Hasuike Kaoru, who spent more than two decades in North Korea after being abducted, told NHK in an interview that the Japanese government should carefully analyze the circumstances surrounding Pyongyang and engage in strategic negotiations with the North.
Hasuike and his then girlfriend, now his wife, were taken from Niigata Prefecture on the Sea of Japan coast by North Korean agents in 1978.
Thursday marks 18 years since they, along with three other abductees, were repatriated on October 15, 2002.
Hasuike said that as years go by, he becomes more angered and disappointed about the situation of the Japanese abductees who are still unable to return. He said they must be feeling cornered as they suffer an unforeseeable future and unbearable agony.
Hasuike said Japan needs to change tactics to realize their return.

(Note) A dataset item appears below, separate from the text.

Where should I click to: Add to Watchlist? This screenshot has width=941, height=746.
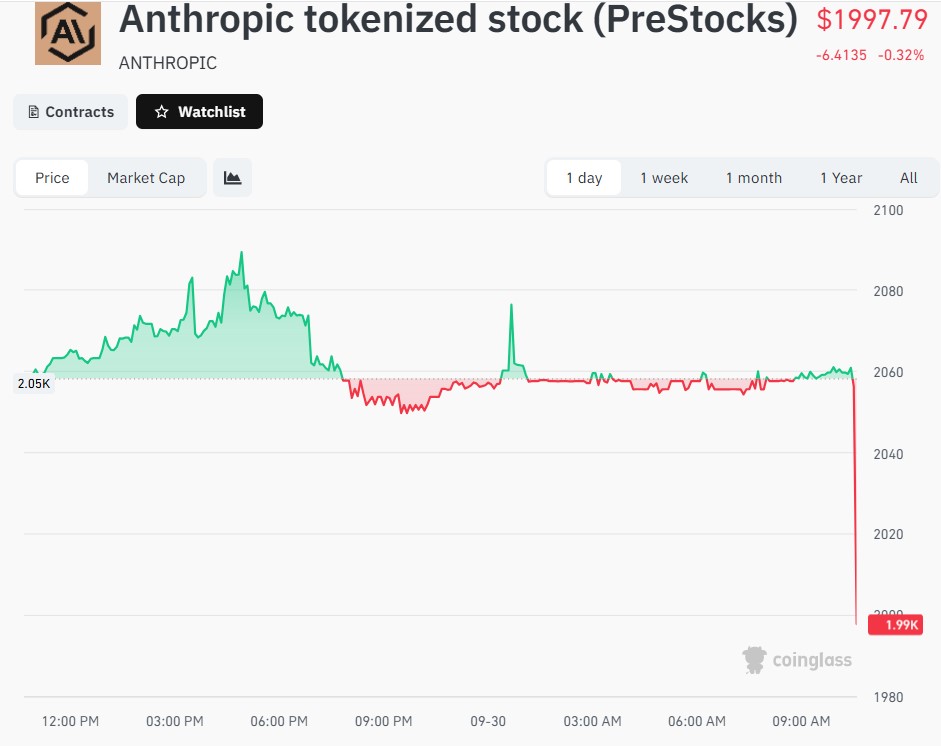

He said the government must amass information and conduct an analysis about the impact of the coronavirus pandemic and food shortages as a result of natural disasters in North Korea. He added that Japan needs to know what economic strategy the country will unveil at the convention of the ruling Workers' Party next January.
He said it is important that Japan conveys to Pyongyang in stages that it can gain by resolving the abduction issue.
He said the government should specifically convey its readiness for humanitarian assistance, as well as serve as a bridge between North Korea and the United States.
Hasuike said that as Japan and the North have yet to build mutual trust, saying Japan will hold talks with the North without any preconditions will not resolve the abduction issue.
He called on the government to draw up a strategic approach that will allow both sides to exchange views wholeheartedly.